Reputation: 9825
I am trying to use GPU to sum an array with such code:
__global__ void sum_array(int* a, uint n) {
uint idx = threadIdx.x + blockIdx.x * blockDim.x;
for (int s = 1; s < n; s *= 2) {
uint i1 = s * 2 * idx;
uint i2 = s * (2 * idx + 1);
if (i2 < n) {
a[i1] += a[i2];
}
__syncthreads();
}
}
For the test I generated my array as [0, 1, 2 ... 99]
, so the result should be 4950. When I set block as [1024, 1, 1]
and grid as [1, 1]
everything works fine: the value of a[0]
contains the correct result after the calculation. But if I set block=[4, 1, 1]
and grid=[25, 1]
, I get the result 4754 that is wrong (but from time to time, the function provides the correct result). It looks like all the threads are not synced properly in different blocks. How can I fix my code to make it work correctly with multiple blocks?
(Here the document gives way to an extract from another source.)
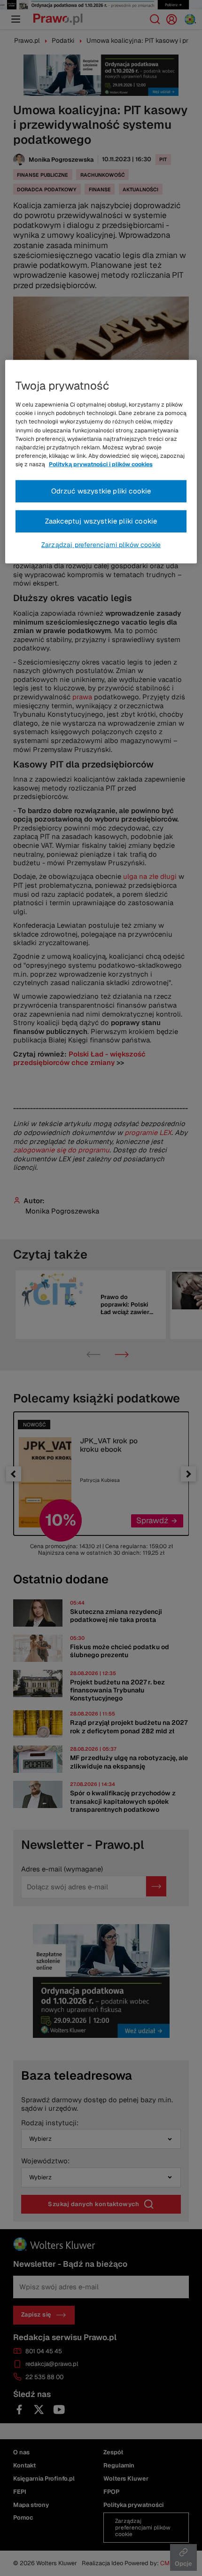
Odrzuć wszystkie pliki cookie (101, 490)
I am going to sum long arrays that are longer than the number of threads I can use, so I need a solution for many blocks (blockDim.x > 1
).
Upvotes: 0
Views: 679
Reputation: 9825
I found this solution:
__global__ void sum_array(int* a, uint n) {
uint tid = threadIdx.x;
uint offset = 2 * blockIdx.x * blockDim.x;
for (uint s = 1; s <= blockDim.x; s *= 2) {
if (tid % s == 0) {
uint idx = 2 * tid + offset;
if (idx + s < n) {
atomicAdd(a + idx, a[idx + s]);
}
}
__syncthreads();
}
if ((offset != 0) && (tid == 0)) {
atomicAdd(a, a[offset]);
}
}
In short, I applied similar algorithm as in the question, but for each block separately (not for the whole array). So after that I needed to add all the results from each block into a[0]
in the end. I also replaced my sum operator with atomicAdd
to ensure the correct adding between blocks (in the end).
Upvotes: 1